What if the perennial assumption that “Wall Street” is of the Right was always wrong?
“A funny thing has happened within the world of Big Money,” writes Alex Yablon at Business Insider: “A small but growing number of finance professionals have begun talking like leftists.”
“Weird Left Finance Twitter” is the focus of this piece, and it’s an interesting phenomenon — left-wing economists who have the ears of traders and all talk about Polish economist Michal Kalecki.
But the premise here is a bit hoary. It’s a stretch to cast Wall Street as the longtime archenemy of the Left that is just now finding a fondness for big government. Specifically, “Left Finance World” supports more federal spending that is not “paid for” by tax hikes — larger federal deficits, that is. And this is not at odds with Wall Street’s preference.

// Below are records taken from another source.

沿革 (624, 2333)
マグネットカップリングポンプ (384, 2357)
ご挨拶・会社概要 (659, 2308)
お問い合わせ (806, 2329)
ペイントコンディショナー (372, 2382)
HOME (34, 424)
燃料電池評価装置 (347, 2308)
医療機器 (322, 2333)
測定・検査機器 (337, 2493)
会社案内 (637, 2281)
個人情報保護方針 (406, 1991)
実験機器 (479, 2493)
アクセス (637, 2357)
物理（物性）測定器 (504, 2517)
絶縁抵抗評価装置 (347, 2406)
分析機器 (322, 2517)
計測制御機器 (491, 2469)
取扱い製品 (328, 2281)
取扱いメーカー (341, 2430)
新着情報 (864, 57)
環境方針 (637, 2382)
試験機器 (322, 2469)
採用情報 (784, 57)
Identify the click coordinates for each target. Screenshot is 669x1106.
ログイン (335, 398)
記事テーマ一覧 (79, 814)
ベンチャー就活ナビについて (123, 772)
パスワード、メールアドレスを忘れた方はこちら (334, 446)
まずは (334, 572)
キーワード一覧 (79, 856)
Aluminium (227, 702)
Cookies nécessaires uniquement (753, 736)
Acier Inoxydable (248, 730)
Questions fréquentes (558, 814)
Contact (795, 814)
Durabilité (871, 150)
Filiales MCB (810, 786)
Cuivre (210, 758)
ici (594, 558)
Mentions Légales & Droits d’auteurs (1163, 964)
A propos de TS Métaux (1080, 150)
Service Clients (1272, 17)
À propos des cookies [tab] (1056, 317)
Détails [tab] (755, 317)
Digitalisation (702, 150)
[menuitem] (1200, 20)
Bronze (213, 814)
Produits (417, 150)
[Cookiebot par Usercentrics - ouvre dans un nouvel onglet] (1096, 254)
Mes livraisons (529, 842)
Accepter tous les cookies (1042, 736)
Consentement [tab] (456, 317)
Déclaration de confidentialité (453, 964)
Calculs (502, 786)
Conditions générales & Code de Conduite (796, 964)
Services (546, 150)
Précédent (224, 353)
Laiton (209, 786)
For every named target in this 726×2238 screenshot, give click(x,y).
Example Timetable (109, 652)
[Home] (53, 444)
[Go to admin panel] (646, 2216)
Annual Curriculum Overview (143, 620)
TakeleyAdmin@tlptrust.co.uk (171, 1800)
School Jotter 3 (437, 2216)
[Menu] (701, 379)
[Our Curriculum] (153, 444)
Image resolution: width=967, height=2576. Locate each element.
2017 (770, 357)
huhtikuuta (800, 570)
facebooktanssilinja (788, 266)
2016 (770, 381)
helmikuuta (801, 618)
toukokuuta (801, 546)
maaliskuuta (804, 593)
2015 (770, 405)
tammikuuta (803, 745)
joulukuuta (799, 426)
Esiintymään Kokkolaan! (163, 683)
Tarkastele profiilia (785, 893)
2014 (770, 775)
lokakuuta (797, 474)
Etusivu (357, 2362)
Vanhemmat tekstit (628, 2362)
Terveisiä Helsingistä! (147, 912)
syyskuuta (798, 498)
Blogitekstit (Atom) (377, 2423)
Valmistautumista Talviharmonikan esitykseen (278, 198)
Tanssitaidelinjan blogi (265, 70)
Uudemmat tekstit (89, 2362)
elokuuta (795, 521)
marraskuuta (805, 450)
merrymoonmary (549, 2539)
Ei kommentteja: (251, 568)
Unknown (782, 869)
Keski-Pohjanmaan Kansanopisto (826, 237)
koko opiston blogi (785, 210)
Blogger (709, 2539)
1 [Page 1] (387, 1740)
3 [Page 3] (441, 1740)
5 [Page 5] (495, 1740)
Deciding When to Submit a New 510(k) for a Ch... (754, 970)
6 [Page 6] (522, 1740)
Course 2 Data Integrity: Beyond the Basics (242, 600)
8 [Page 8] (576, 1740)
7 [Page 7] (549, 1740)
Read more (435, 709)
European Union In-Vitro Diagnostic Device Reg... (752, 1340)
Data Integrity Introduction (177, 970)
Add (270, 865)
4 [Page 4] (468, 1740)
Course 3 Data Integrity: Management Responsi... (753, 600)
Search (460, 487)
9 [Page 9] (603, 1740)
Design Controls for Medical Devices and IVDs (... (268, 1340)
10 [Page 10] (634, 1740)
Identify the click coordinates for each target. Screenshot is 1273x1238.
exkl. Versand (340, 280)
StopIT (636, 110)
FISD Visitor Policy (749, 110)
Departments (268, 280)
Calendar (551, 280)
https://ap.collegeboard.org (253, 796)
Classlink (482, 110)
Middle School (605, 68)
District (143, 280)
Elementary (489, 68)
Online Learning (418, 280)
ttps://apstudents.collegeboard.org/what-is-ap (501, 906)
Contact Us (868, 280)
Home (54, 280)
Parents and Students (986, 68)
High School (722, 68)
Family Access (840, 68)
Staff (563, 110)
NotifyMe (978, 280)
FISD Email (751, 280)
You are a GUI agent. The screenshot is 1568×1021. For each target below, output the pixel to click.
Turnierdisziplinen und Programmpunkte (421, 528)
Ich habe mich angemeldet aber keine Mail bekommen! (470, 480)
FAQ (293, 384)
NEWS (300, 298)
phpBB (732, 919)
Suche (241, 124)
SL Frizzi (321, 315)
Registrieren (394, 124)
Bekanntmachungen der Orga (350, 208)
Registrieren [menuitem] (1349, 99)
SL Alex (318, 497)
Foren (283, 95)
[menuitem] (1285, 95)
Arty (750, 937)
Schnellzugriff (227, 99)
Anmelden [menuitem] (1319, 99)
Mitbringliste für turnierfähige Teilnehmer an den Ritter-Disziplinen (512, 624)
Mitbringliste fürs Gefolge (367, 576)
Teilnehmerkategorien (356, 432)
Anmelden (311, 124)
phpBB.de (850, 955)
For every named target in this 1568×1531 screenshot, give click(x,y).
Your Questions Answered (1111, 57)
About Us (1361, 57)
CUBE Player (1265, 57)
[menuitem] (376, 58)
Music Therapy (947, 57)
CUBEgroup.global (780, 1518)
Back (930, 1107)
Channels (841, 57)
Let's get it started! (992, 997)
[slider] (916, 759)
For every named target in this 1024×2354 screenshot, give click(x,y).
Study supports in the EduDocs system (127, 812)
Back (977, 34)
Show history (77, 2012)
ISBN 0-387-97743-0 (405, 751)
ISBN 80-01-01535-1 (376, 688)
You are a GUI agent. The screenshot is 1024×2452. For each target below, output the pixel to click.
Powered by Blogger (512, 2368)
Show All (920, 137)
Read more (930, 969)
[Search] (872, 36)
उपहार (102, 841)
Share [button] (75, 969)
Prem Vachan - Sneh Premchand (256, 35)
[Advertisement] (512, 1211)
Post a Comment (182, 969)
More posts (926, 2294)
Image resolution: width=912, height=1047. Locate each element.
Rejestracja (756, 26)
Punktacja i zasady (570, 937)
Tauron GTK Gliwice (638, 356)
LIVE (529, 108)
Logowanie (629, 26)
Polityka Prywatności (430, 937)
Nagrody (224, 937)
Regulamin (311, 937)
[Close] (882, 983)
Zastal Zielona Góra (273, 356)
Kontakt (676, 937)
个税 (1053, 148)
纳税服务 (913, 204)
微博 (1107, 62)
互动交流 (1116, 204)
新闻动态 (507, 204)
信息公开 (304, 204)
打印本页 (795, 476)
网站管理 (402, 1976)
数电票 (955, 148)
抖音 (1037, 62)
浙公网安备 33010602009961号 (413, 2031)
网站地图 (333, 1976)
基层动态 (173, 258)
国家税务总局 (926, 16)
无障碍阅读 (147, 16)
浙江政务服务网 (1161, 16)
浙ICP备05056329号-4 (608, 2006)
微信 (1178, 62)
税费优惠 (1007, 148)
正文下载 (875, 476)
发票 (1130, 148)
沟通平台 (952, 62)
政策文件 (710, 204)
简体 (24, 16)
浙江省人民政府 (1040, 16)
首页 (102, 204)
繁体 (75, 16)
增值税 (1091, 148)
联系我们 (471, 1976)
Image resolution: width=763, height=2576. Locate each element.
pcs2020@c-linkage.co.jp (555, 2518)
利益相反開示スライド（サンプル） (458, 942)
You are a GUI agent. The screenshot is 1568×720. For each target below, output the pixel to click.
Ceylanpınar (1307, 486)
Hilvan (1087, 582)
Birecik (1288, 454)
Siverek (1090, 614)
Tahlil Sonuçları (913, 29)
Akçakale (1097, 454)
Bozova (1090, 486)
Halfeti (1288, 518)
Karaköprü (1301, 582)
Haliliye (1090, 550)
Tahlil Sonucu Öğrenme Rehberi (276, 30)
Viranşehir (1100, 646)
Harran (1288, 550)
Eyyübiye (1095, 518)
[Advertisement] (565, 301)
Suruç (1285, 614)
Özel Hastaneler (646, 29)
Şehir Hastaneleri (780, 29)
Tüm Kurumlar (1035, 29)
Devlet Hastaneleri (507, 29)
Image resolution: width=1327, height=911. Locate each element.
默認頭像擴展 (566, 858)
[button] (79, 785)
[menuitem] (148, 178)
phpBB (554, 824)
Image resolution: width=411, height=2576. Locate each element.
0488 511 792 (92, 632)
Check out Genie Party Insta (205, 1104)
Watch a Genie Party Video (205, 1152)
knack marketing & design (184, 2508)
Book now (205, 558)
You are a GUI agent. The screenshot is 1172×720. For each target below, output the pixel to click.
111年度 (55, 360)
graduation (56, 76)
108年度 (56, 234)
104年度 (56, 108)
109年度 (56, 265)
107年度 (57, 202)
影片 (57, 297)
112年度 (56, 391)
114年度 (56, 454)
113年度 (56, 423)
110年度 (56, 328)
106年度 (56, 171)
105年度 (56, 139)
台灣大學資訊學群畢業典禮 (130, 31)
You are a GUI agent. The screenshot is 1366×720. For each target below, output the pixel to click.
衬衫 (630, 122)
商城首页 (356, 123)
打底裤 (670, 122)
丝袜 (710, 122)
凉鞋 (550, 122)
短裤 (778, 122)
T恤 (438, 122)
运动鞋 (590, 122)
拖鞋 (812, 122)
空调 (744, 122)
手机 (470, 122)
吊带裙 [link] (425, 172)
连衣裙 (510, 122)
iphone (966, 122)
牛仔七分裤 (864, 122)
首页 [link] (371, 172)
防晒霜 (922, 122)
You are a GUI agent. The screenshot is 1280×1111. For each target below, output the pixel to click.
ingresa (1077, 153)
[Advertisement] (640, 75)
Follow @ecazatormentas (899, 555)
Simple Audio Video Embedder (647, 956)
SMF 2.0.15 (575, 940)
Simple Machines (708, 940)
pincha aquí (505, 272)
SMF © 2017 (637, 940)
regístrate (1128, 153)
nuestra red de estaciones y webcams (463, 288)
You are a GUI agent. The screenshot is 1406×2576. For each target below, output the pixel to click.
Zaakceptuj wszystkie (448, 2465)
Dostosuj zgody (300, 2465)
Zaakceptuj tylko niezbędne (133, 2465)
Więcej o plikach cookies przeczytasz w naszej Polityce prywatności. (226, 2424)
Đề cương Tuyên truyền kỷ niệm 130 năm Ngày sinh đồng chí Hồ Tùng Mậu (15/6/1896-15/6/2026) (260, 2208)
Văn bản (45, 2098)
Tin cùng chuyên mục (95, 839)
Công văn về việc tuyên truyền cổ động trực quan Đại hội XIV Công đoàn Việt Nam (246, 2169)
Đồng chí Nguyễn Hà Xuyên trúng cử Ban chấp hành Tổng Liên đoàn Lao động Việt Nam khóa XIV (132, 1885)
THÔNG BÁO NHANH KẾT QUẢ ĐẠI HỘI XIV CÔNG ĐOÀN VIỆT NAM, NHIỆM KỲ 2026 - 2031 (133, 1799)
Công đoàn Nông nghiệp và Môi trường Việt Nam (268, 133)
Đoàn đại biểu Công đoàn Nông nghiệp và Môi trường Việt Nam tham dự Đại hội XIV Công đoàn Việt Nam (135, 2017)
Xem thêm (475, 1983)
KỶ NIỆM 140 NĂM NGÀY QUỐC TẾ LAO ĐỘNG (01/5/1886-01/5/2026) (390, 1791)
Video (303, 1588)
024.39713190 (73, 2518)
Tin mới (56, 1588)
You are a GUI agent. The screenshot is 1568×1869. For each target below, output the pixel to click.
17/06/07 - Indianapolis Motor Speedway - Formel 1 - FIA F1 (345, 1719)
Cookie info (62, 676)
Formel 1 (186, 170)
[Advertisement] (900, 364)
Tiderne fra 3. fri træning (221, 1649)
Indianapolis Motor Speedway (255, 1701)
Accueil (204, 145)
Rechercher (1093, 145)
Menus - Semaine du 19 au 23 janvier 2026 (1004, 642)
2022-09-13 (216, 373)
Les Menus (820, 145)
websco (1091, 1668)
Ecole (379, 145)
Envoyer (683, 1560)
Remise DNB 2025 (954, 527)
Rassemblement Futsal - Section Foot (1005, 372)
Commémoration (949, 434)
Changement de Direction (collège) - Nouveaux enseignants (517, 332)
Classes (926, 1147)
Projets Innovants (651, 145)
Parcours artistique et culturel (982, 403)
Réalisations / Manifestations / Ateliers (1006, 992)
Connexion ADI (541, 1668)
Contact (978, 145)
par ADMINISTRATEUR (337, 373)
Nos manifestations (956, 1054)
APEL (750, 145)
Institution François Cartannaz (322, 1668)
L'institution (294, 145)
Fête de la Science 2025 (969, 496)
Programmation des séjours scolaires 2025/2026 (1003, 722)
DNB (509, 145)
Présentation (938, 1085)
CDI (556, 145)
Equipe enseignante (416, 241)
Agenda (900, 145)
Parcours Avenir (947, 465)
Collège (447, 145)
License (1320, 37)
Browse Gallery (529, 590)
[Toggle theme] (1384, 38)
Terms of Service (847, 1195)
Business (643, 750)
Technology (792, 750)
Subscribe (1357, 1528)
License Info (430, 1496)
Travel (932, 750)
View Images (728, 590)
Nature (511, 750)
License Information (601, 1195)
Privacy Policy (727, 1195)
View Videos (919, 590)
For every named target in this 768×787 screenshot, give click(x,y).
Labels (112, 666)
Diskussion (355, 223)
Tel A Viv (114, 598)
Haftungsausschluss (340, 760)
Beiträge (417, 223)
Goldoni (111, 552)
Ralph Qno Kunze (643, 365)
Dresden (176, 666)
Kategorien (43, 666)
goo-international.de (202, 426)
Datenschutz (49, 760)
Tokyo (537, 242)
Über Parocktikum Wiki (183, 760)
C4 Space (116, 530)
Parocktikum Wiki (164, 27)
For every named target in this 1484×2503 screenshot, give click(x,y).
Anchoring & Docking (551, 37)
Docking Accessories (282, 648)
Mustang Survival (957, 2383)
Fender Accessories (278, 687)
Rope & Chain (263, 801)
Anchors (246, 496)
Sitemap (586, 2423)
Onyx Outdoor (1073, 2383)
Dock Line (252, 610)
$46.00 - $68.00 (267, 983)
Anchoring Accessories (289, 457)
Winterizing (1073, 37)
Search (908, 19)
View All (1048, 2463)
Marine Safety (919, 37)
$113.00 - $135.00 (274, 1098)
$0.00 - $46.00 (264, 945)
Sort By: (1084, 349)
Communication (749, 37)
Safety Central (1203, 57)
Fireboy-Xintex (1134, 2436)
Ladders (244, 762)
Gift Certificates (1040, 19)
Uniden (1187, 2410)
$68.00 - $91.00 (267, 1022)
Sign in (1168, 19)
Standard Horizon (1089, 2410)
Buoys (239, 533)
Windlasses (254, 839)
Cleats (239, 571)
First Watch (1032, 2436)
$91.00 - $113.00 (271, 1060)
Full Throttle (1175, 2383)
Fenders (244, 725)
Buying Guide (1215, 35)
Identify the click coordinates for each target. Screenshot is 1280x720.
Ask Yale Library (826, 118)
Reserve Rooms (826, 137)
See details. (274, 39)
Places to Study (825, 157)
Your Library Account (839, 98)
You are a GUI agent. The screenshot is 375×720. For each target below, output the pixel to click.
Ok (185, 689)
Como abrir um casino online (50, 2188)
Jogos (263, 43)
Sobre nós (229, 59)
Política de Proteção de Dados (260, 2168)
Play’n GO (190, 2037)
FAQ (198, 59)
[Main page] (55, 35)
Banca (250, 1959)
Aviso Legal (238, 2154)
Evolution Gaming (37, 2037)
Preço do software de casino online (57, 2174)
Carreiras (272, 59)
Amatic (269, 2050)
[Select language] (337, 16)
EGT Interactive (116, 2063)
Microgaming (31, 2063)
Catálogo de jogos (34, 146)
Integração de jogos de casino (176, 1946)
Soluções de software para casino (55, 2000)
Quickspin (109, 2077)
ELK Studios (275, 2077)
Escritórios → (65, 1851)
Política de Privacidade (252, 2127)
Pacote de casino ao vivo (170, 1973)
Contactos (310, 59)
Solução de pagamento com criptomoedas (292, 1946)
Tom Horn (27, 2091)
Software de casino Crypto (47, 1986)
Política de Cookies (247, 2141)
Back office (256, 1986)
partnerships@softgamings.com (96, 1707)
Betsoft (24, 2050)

Yes, you often see debt and deficit doomsday talk from investors worried about inflation. But Wall Street and investors are hardly fiscal conservatives or small-government types. Consider the examples Yablon gives in the article of spending that didn’t trigger inflation or higher interest rates: “Periodic expansions of the federal deficit (the War on Terror, the Bush tax cuts, the post-2008 bank bailouts and stimulus, the Trump tax cuts, the CARES act).”
If you’re old enough to remember the Iraq War, President George W. Bush’s tax cuts, and the Wall Street bailout, you know that Wall Street was hardly #resisting these things. All of the examples of deficit-stimulating government action had Wall Street’s support.
So, it’s not much of a mystery when the article asks, “Practically speaking, how might Wall Street and the American Left work together?”
The writer, Yablon, points to green energy financing. Indeed, John Kerry (Joe Biden’s climate czar) has long lobbied for a federal “Green Bank,” whereby the federal government gives guarantees or other financial backing to private banks. New York’s private bank, for instance, went into business six years ago “providing financial products to [private] lenders, such as credit enhancement, loan loss reserves and loan bundling.”
This state-bank collusion is nothing new. Think of bailouts or of Fannie Mae and Freddie Mac or of the Export-Import Bank. It’s all government leveraging its ability to create money or borrow at low or no cost in order to help banks profit in pursuit of some political agenda. Hardly the stuff of Milton Friedman.
“There’s nothing that a commercial bank loves more than guaranteed financing,” Citigroup Managing Director Michael Eckhart said at the 2015 Ex-Im conference. “That’s a good thing!”
And Wall Street may not be typically thought of as Left, but it’s just as often more Left than Right. Biden raised $13 million from Wall Street, according to the Center for Responsive Politics, more than four times what Trump raised. Wall Street’s three favorite Senate candidates and seven of its top eight were Democrats. The only Republican in that group was Susan Collins, the most liberal Republican, who has an F (17%) from the National Taxpayers Union and who supported the 2009 stimulus bill.
Biden winning the Wall Street cash haul was hardly a shock. The top ten recipients of Wall Street money in 2018 were all Democrats, and Wall Street favored Hillary Clinton by nearly 10-1 in 2016 and favored Barack Obama in 2008.
I don’t mean to pick on the Business Insider story. It’s informative and a decently interesting tale about this cadre of young econo-types. It’s just that the framing — “Oh, my, it seems Wall Street and the Left may finally have something in common” — is a tired canard based on false premises.